Those are great, but iostreams hasn't been necessary in a very long time thanks to other libraries like Qt and Boost.

GuB-42 · 2 years ago

Avoiding dependencies is a good thing, especially for C++, that doesn't have a widely used centralized repository and dependency manager like npm, cargo or cpan. For the better or for the worse.

And pulling Boost, let alone Qt just to avoid the occasional use of iostreams (or printf) is a bit much IMHO. I usually try to avoid Boost, as I feel it is more of a sort of beta/preview for the standard library. Don't get me wrong, it is production-worthy, but it can lead to awkward things when some boost feature ends up in the standard libraries and the project ends up with bits of both.
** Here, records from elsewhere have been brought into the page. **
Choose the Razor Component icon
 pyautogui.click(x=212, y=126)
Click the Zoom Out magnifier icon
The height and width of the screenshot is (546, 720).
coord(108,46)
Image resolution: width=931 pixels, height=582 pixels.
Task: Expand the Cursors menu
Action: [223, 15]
std::format is great because at last, we can use it without dependencies.

adev_ · 2 years ago

Yes. Several alternatives have been available for a while.

The success of Victor has been to make the C++ committee accepts the idea that a new formatter was necessary and to bring <format> in the STL.

This was not a small task: The committee has its fair amount of dinosaur gatekeepers and windmills [1]. For the best and the worst.

We at least now have a way forward to evolve from <iostream> if we want to with maybe one day the hope of getting something that can entirely replace iostream.

[1]: Windmills: Person displacing air around but not much more than air.

JohnFen · 2 years ago

Indeed. I heavily dislike iostreams and think it does more harm than good for most use cases.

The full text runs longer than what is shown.